Sunday, April 29, 2012

The thing about the banks




Banks are bad. Banks are evil. Banks are financing the toothy something lurking under your bed at night. A lot of disquieting things are being said about banks these days, many of them true, some blatantly false, some hilariously absurd, but what's certain is that many people, both the well- and the ill-informed, are fairly discontented with the keepers of our treasures.
When I went to my local bank recently, I noticed – or thought I did – a kind of uneasiness in the employeesʼ smiles. It was like they weren't sure whether the next customer in line was going to hand them a deposit or a letter bomb. And the customers themselves looked like they weren't sure about that either. This limbo about not knowing whether to be angry or not and if so, at whom, simply can't go on. As a worried citizen of the world who also despises those suit-wearing, tie-loving, briefcase-carrying, well-coiffed, uh ... men and women, I believe that proper information is the key to everything, which is why I want to clear up some of the most irritating misconceptions about banks. 

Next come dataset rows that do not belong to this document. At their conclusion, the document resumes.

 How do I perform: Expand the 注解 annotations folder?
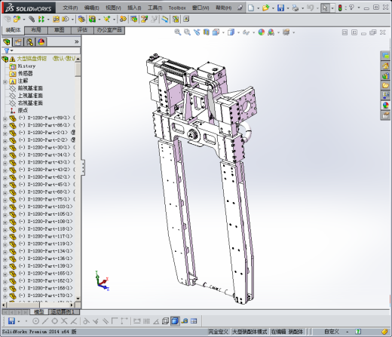click(x=5, y=81)
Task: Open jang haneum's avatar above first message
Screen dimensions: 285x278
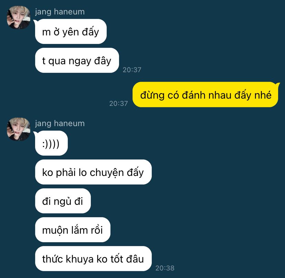Action: [19, 18]
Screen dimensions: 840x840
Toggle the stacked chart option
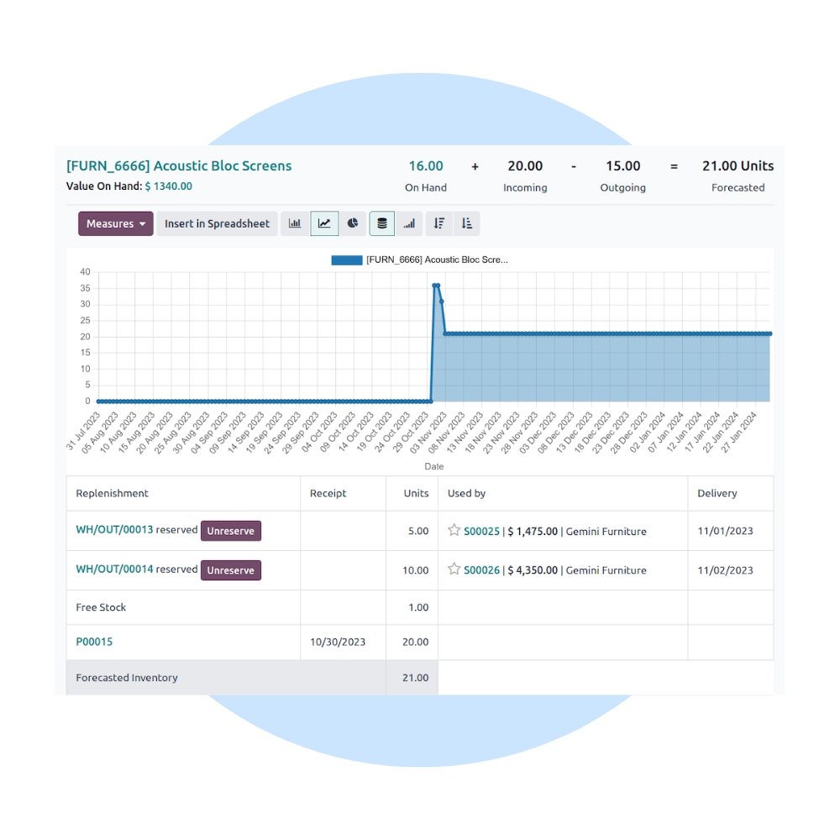point(382,223)
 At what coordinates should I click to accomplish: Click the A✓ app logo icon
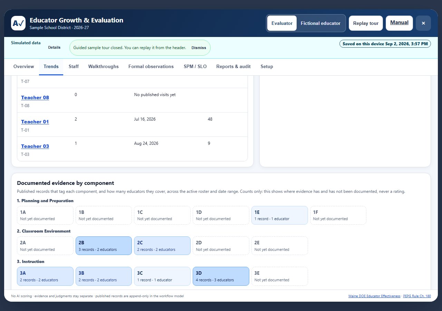(x=18, y=23)
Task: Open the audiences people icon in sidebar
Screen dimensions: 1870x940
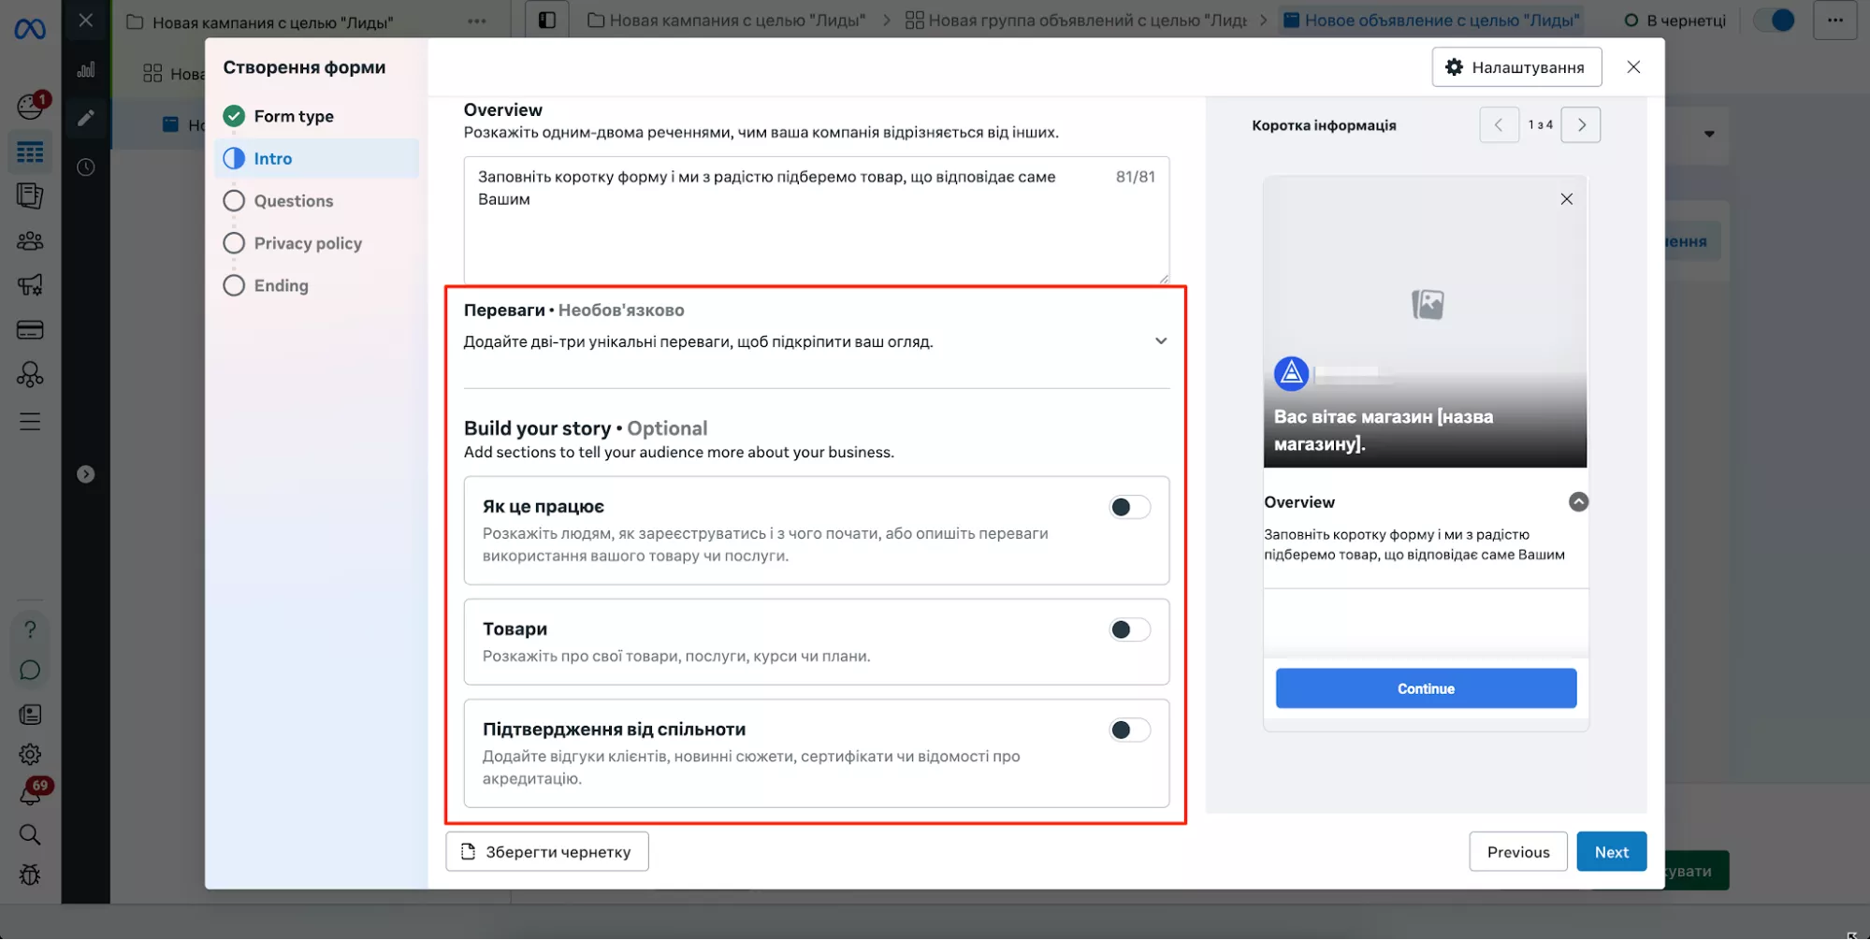Action: click(30, 241)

1) In 2009, Goldman Sachs did not offer Libyan dictator Muammar Gaddafi the chance to become one of the bank's major investors because it wanted to side with one of the world's biggest citizen-slayers in recent history. It did so simply because it had gambled away all of the Libyan money it had been charged with increasing in the markets (about 1 billion of it) and had to come up with  some kind of compensation. 

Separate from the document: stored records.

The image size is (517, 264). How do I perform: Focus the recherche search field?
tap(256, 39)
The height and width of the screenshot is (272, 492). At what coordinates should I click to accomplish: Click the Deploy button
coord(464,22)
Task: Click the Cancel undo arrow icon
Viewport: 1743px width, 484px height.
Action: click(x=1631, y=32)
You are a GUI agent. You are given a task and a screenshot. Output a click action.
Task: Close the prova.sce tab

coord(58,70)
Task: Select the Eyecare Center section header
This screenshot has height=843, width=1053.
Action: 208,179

2) Banks do not like taking taxpayer money to stay afloat because when they do, they have to trim down top management bonuses from several bilion dollars to just one or two or even less. Governments can make them to this. Outrageous, right? And silly you, you thought they brushed their splendid white grins with tooth pase made of your hard earned dollar bills! (They only do that with the money their own money bred them - people's touches are so dirty, you see) 

3) A third enraging falsehood about banks that just won't go away is the notion that banks aren't philantropic. Don't tell me (if you're American) that you don't remember the friendly lady calling you sometime before 2007, offering you a pile of money? Just because you were a great person? Simply agree to a second, third or fourth mortgage (after all, everything is on the rise: the prices, the happiness) and be handed a big check. They were also considerate enough not to annoy you with complicated stuff like collateralized debt obligations (which means disguising and selling off your lousy obligations, thus infecting the whole US and world economy) or burden your good conscience with questions of complicity or monetary responsibility by obscuring their "explanations" just enough to doom any attempt of understanding in advance. So you can have your third car. Pretty great of them, huh? 

I could list a number of examples, by the end of which you'd be as convinced of our too-big-to-failersʼ benevolence as I am, but since I want to save both your time and mine, I'll just put it like this: 

The thing about banks? They're seriously misunderstood, that's all.